When I use gordian knot to do DVD rips everything works great. and gordian knot uses virtual dub right? or vdub mod. either way I've tried both and I CANNOT get it to work.

Anytime I have a capture that I try and encode to divx with virtual dub or vdubmod I always get the audio synch problems. If I don't have any comercials to edit out then I can use Dr. Divx and they come out great. Again, though I can never get it to work with Virtual Dub.

I've read though many different guides and I follow them exact...which isn't too difficult...but it just doesn't work out.

I currently have a video file (already encoded to divx) and an audio file (wav) which I'm trying to mux in the audio. I've used Virtual Dub and set audio to full processing and tried to encode to mp3 and mux in that way. I end up with audio that sounds like it's been stretched and decibels dropped way low...and it's way out of synch.

I've also tried to encode to mp3 using cool edit pro and then mux in the already compressed audio using VDubMod and I get normal sounding audio but just slightly out of synch. probably half a second or right at a second.

I've also tried using AVI-Mux with similar results.

Any information on what I may be doing wrong to make this happen would be greatly appreciated. Again, I've followed guides at doom9, vcdhelp, and divx.com step by step. Please help!

Thanks!

darth rosenberg
1st August 2003, 20:16
Do you lose frames, i.e. do you get dropped frames while capturing?

angelleye
2nd August 2003, 01:11
dropped frames....usually no. The most I EVER get is 1% dropped and it might say that if I open up my email or something while I'm recording but it never goes any higher than that.

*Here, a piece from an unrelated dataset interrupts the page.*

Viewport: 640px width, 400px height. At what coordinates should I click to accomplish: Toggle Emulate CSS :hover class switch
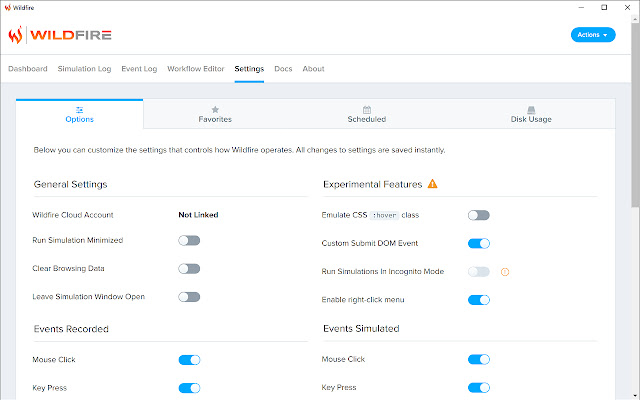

For this particular capture I don't think I even got that.

darth rosenberg
2nd August 2003, 01:14
1%, that would be about 100x more than what you need to lose sync if you capture longer movies to AVI with a bad driver...

The issue is: if you lose a frame, the audio will run ahead 40 ms. Each time. If you capture driver does not compensate for this, the sync is screwed up.

Since you used different muxing tools, and got the same result, it must be the source which is bad.

angelleye
2nd August 2003, 04:34
the source files that I try and do this with are always fine. Even with the 1% frame drop that I see at times the original NEVER has audio synch problems. And again, anytime I use Dr. Divx to encode they come out great.

The problem comes when I want to edit out commercials. Dr. Divx doesn't have this feature so I'm forced to use Virtual Dub (or something.)

If my audio had run ahead wouldn't it have a different duration on it? They're both EXACTLY the same time of 44:28.